PROVIDED MATERIAL section start

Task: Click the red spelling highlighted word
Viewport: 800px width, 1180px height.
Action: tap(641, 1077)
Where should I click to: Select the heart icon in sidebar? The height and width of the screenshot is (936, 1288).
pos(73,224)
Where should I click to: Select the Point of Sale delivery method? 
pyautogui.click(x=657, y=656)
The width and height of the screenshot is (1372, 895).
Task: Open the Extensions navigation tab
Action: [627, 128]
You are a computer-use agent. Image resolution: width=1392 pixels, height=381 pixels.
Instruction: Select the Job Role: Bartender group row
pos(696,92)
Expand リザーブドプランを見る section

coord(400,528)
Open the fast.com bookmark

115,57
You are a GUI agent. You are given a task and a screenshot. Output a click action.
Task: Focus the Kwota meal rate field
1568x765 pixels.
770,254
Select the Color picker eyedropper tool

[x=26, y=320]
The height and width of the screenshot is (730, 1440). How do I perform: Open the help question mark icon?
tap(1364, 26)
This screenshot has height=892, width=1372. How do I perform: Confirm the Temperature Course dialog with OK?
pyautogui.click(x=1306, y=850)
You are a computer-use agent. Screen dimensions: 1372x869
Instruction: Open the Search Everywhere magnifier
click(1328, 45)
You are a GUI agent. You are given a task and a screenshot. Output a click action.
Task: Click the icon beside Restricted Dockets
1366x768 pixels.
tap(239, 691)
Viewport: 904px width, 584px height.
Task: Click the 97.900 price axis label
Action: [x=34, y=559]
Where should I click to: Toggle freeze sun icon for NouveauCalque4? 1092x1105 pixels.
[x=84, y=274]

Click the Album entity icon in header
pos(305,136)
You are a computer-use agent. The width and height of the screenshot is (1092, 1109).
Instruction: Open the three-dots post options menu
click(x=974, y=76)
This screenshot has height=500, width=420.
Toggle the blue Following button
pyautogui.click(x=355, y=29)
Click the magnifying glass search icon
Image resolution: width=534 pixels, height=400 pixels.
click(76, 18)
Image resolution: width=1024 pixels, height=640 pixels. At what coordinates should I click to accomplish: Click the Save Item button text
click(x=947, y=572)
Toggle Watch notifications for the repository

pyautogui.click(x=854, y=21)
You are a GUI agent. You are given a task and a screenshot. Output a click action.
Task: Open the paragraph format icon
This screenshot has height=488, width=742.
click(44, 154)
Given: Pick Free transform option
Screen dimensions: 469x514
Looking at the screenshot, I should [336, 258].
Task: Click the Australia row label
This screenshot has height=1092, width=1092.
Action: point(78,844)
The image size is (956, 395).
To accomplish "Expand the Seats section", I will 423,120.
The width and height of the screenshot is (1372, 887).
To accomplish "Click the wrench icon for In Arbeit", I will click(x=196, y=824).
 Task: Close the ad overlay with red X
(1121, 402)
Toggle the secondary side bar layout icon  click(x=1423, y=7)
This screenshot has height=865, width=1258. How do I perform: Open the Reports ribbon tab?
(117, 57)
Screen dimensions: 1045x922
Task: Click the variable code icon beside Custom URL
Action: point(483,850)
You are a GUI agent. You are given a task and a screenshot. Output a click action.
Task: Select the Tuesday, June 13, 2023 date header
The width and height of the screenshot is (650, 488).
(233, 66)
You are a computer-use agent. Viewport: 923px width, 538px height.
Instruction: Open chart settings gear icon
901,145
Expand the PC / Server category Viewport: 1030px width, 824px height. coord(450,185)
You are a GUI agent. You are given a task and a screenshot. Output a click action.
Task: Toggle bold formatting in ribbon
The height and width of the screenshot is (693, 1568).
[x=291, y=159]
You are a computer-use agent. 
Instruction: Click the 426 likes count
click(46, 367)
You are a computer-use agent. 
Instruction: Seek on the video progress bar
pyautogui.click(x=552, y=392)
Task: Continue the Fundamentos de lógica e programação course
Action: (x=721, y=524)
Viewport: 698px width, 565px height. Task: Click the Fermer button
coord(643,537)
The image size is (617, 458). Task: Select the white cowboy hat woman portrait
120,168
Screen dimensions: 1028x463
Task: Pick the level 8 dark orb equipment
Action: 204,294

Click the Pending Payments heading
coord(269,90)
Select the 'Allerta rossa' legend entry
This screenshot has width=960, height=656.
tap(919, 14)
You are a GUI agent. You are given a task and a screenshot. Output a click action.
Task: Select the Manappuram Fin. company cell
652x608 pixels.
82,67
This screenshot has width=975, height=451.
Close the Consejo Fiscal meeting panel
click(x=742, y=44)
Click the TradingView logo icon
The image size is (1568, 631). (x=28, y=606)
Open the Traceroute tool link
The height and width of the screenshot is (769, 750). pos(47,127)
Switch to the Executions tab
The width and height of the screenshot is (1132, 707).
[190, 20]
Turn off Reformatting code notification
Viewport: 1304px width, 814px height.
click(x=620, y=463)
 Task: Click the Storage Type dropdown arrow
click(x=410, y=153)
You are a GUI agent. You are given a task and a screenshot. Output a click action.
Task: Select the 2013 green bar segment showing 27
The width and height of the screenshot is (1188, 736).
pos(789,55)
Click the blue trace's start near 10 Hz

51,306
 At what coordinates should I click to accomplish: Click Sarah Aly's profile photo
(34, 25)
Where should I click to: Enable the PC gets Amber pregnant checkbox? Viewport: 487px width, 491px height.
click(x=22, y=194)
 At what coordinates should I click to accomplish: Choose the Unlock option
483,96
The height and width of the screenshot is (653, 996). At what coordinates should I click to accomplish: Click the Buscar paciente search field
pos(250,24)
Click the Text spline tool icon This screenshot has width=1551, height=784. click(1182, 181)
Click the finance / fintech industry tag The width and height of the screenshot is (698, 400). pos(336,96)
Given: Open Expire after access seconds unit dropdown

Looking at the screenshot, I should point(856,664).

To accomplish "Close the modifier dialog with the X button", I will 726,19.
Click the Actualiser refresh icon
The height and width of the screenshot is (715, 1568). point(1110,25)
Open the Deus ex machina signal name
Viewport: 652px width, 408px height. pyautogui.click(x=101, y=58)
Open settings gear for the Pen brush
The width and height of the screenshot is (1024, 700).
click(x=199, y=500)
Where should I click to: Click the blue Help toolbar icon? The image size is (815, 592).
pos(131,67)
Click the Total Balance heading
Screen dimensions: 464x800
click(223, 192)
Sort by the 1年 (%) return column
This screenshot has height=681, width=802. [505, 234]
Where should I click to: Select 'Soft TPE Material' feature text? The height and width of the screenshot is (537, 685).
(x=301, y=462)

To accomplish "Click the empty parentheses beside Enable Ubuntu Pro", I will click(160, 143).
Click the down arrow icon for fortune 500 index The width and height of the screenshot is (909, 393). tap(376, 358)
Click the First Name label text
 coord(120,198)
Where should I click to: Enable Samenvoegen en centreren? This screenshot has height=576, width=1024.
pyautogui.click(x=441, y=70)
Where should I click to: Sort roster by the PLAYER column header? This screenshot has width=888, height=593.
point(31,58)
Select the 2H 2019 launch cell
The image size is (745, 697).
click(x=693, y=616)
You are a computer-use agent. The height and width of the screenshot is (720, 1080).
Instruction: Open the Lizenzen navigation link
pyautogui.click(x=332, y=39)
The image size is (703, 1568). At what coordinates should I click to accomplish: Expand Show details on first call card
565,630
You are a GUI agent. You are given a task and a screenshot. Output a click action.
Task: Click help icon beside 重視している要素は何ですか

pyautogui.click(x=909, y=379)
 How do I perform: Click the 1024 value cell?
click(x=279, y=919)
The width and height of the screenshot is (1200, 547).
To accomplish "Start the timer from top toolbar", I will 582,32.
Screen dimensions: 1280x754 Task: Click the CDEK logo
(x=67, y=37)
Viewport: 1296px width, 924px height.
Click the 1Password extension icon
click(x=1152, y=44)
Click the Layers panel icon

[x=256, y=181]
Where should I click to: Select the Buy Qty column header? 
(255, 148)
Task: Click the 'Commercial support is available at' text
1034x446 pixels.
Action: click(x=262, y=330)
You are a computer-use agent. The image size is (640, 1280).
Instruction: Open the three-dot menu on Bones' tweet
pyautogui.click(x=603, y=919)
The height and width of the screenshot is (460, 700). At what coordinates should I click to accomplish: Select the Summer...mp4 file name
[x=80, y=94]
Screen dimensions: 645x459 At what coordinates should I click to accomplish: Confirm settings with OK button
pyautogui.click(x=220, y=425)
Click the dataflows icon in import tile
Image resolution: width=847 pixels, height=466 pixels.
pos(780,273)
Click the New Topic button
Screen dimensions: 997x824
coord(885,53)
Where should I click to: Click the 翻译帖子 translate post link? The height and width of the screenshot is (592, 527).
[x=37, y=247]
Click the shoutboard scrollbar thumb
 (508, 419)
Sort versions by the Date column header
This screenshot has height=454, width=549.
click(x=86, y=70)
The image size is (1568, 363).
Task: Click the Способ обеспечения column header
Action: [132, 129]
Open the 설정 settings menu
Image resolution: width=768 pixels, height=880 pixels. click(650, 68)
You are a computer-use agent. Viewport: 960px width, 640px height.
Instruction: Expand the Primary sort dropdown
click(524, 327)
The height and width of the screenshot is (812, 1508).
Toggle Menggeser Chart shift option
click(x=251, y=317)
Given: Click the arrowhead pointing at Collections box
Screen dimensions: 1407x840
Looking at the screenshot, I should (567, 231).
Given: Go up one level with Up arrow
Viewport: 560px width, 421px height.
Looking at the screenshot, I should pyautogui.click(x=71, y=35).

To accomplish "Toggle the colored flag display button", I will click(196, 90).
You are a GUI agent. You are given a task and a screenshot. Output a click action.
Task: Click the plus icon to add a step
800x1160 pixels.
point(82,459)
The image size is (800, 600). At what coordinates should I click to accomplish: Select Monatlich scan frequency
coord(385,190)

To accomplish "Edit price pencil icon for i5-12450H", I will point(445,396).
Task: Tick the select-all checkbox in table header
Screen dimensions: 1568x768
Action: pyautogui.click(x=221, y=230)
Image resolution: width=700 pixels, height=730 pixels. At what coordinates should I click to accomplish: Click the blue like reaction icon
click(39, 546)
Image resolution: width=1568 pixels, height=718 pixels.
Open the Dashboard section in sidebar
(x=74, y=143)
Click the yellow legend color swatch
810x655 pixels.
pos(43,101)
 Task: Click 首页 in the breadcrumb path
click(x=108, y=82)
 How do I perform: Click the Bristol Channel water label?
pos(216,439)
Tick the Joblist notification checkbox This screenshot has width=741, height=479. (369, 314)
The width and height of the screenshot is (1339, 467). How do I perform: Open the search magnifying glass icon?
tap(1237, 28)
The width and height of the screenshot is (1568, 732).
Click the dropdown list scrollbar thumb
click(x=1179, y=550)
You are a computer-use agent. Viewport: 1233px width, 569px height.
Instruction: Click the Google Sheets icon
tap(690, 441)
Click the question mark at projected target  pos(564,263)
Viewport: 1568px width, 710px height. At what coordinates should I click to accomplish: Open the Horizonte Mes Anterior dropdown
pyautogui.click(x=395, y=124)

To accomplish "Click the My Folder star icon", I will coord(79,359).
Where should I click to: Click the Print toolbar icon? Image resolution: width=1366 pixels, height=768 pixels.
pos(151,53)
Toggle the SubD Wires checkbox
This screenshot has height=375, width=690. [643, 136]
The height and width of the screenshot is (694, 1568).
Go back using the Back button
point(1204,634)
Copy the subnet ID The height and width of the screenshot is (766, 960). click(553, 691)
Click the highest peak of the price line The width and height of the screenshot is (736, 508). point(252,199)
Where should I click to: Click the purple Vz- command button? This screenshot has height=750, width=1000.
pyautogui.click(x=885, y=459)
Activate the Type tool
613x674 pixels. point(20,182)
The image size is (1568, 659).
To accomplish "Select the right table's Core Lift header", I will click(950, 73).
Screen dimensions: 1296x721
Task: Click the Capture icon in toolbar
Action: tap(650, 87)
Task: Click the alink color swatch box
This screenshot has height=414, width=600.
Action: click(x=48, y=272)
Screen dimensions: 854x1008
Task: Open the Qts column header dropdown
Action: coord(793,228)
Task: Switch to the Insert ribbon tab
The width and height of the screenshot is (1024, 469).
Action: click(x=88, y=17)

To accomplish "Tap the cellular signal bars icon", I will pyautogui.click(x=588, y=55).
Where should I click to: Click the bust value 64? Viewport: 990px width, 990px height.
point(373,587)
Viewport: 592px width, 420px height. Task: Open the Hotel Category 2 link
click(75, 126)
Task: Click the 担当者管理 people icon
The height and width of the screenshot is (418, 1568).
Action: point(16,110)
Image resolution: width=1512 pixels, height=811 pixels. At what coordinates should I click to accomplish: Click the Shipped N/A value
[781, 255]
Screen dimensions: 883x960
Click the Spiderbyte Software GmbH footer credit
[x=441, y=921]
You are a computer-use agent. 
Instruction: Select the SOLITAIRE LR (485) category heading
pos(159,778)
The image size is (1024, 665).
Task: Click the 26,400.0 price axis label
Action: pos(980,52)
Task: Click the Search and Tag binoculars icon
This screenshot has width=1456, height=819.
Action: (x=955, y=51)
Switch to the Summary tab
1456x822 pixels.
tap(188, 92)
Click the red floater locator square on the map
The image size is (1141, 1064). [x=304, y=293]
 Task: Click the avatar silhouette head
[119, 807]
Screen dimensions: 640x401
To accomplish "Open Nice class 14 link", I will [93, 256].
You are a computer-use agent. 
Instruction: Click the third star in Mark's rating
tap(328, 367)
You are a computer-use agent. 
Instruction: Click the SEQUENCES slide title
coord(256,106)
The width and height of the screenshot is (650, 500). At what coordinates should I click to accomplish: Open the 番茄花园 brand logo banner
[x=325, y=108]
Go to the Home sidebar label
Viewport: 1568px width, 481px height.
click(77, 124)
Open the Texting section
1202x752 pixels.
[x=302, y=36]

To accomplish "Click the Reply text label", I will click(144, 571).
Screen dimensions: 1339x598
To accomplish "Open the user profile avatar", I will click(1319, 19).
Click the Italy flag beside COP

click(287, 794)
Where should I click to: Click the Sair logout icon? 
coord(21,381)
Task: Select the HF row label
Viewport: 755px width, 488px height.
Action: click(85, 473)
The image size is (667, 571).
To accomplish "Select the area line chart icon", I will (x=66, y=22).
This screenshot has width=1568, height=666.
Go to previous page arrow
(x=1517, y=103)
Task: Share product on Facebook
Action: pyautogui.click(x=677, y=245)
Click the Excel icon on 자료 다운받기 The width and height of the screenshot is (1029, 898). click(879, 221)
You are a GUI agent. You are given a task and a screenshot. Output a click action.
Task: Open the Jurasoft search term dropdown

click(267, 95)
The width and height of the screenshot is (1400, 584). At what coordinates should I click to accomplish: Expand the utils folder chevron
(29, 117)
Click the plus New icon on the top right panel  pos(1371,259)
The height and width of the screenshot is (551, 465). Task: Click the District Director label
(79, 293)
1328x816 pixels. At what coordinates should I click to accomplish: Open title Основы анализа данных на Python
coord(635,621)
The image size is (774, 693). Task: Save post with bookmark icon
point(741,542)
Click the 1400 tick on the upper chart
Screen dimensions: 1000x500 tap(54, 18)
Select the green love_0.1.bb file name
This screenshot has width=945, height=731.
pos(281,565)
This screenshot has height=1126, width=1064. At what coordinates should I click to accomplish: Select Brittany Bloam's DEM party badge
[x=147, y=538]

PROVIDED MATERIAL section end

▶ [EXERCISE BRIEF]:
Exactly as written, reproduce the lines of the data above from the first line through the line where "You are a computer-use agent. Image" appears.

▶ [TASK RESULT]:
Task: Click the red spelling highlighted word
Viewport: 800px width, 1180px height.
Action: tap(641, 1077)
Where should I click to: Select the heart icon in sidebar? The height and width of the screenshot is (936, 1288).
pos(73,224)
Where should I click to: Select the Point of Sale delivery method? 
pyautogui.click(x=657, y=656)
The width and height of the screenshot is (1372, 895).
Task: Open the Extensions navigation tab
Action: [627, 128]
You are a computer-use agent. Image resolution: width=1392 pixels, height=381 pixels.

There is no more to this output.